Originally, two versions of a Toho International-commissioned dub had been released in the United States throughout the late 1980s and early 1990s. The Toho dub (named Super Spacefortress Macross in its on-screen title and Japanese packaging) had been created for export sales in Hong Kong by Matthew Oram and his wife Elizabeth's dubbing company. The better known of the two US releases of the dub is an edited-for-television version renamed Clash of the Bionoids, prepared by Peregrine Film Distribution, Inc. for its broadcast syndication package Dynamagic in 1986 (which included three other Toho International titles). This version was released by Celebrity Home Entertainment's "Just for Kids" label in 1988. The ending was modified from the original Japanese version: the scene with Hikaru calling the Macross after Boddole Zer's explosion was removed, giving the false impression that Hikaru died in the blast. Later, a subtitled version was briefly released before being suppressed due to the ongoing legal battles between Big West/Studio Nue, Tatsunoko and Harmony Gold. Clash of the Bionoids also aired on various local TV stations from 1989-1997 as well as Showtime 2 in 2004.

Robert Woodhead, head of AnimEigo, has said publicly that he would like to release the film (AnimEigo released the first pressings of the Macross series in the US), but believes it will most likely never get a proper DVD release in the United States due to the legal disputes surrounding the film. The movie was released in widescreen in both dubbed and subtitled format by Kiseki Films in the UK on video in the 1990s, but was notably one of their few catalog titles not being released on DVD.

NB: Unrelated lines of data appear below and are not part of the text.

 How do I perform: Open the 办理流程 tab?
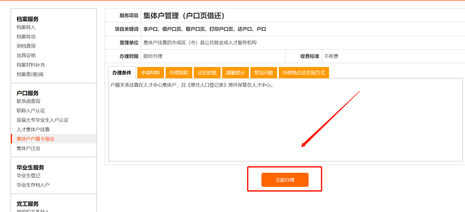(179, 73)
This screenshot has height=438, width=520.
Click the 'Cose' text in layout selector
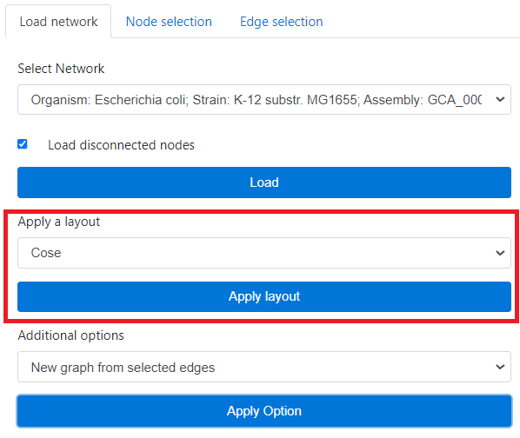click(46, 253)
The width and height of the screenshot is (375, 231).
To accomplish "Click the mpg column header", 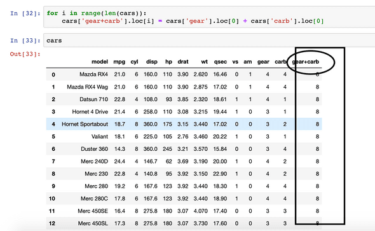I will (119, 62).
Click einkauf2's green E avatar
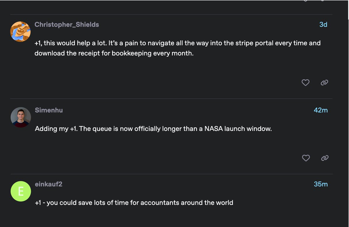 (x=21, y=191)
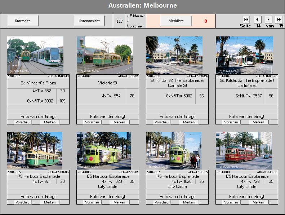The image size is (285, 215).
Task: Open the Merkliste watchlist
Action: coord(176,21)
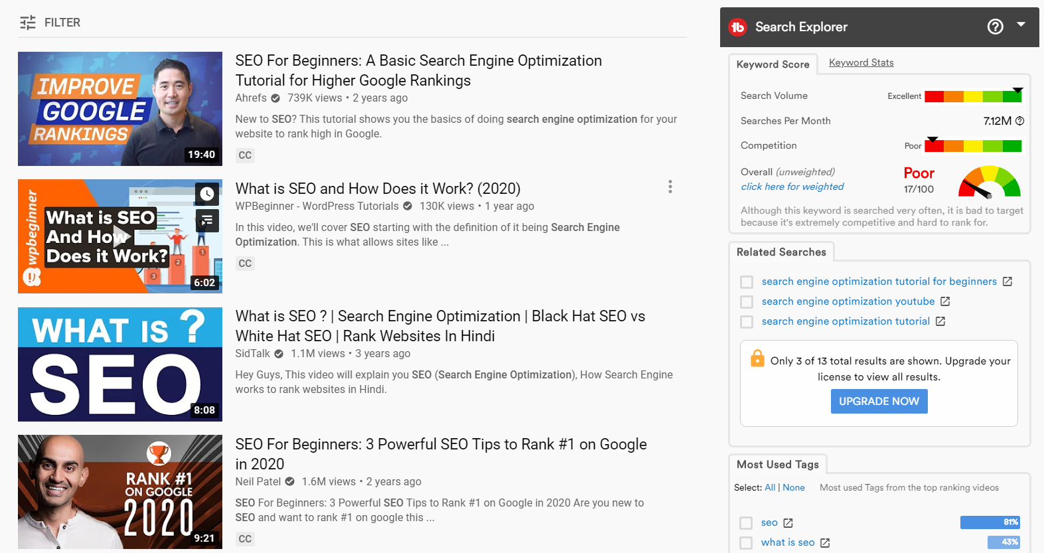The width and height of the screenshot is (1044, 553).
Task: Open the three-dot menu for WPBeginner video
Action: [x=670, y=187]
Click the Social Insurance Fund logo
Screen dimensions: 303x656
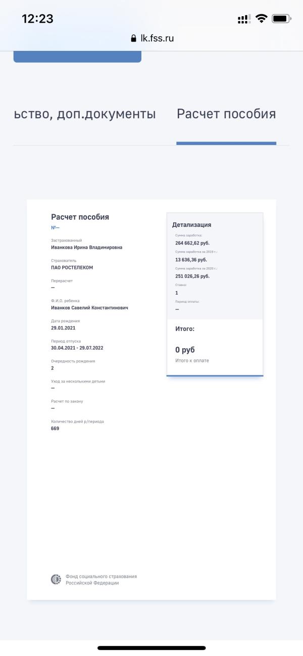[56, 580]
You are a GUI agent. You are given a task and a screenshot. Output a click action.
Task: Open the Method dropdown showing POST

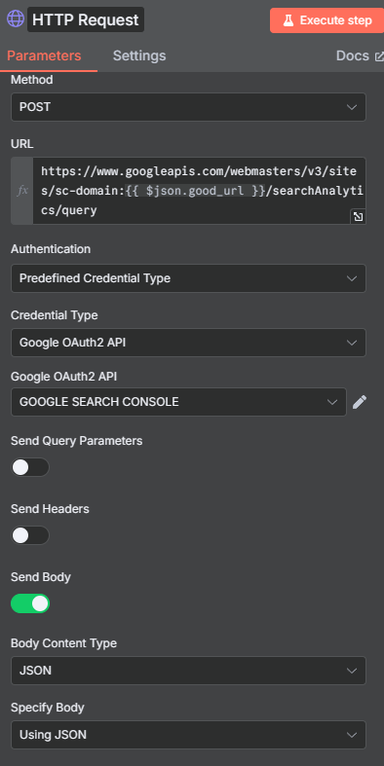pos(188,107)
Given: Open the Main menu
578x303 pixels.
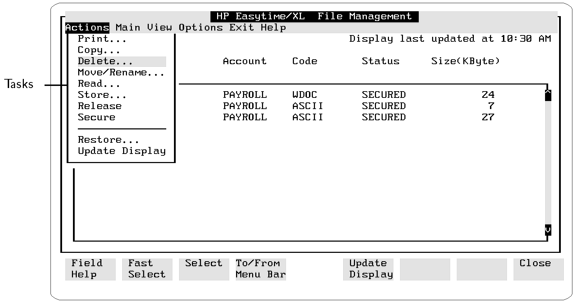Looking at the screenshot, I should coord(128,27).
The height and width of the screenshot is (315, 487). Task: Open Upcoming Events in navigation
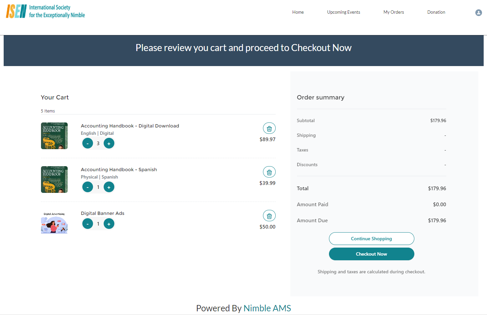click(343, 12)
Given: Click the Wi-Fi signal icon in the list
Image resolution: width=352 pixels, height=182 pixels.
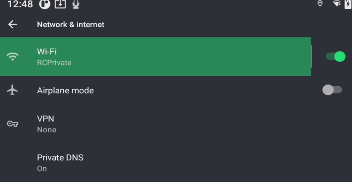Looking at the screenshot, I should (13, 56).
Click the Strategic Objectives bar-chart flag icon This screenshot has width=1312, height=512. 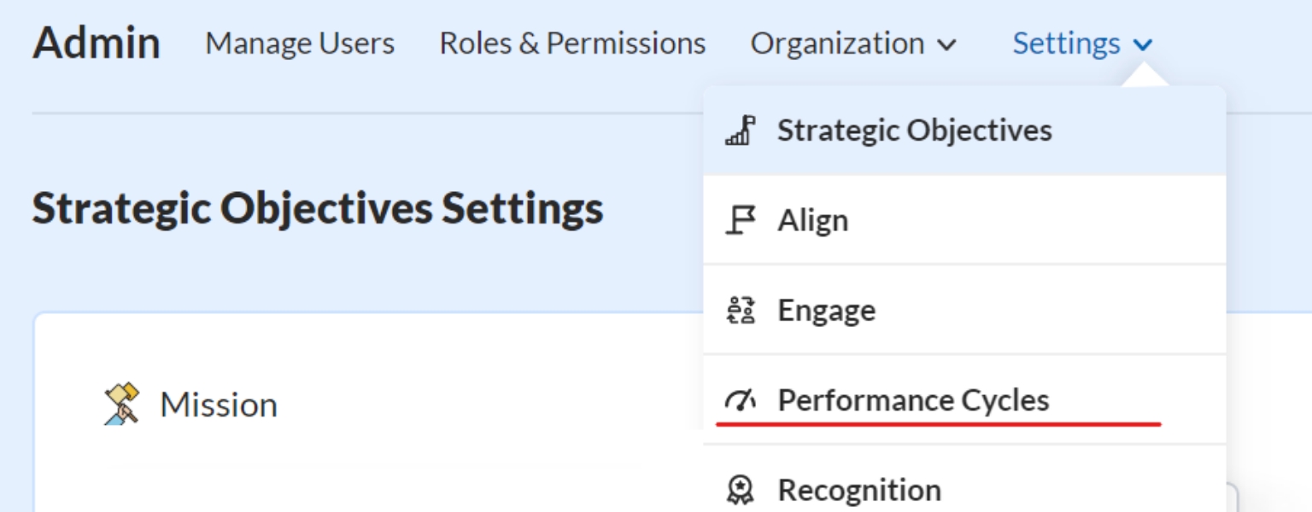(x=740, y=131)
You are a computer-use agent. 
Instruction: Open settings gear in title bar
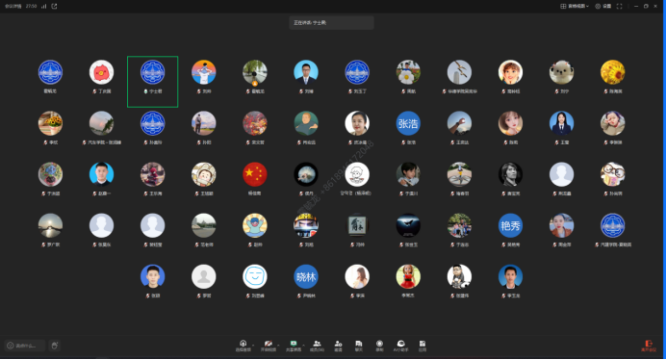tap(603, 6)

Re-released in the 2000s on DVD, a full 90-minute Swedish dub was released in the 1980s by Wendros, based on the Toho Super Spacefortress Macross version.

Although Big West, Studio Nue, and Harmony Gold reached an agreement to release various Macross sequels outside of Japan in 2021, the official Robotech account on Twitter has stated that Do You Remember Love? remains prohibited as of 2023.

A Japanese 4K resolution remaster version of the film was released as a two pack of an Ultra HD and standard Blu-ray in January 2025. This release included a brand new English subtitle track.

==Video games==
- An arcade game titled Super Spacefortress Macross was released in 1992.
- A loose game sequel called The Super Dimension Fortress Macross: Scrambled Valkyrie was released in 1993 for the Super Famicom.
- A CD-based video game was released for the Sega Saturn in 1997 and the Sony PlayStation in 1999, titled Macross: Do You Remember Love?. It was a 2D shooter that followed the movie's storyline using cut scenes from the film and additional footage.
- In The Super Dimension Fortress Macross PlayStation 2 video game players are able to choose either a long and easier "TV path" or the more difficult and shorter "Movie path" of the game, which is based on the events of Do You Remember Love? and also has several missions that feature situations not shown on film.
- Characters of the film appear in the Super Robot Wars Alpha videogame, as well as two different paths to choose during gameplay (one which follows some events of the TV series, and the other which follows the events from movie). The player can use Max Jenius to try to recruit Milia Fallyna to your side in one stage, but the way their final confrontation plays out in a later stage determines whether Milia gets micronized (as in the series), or Max gets macronized (as in the movie) when she finally joins you.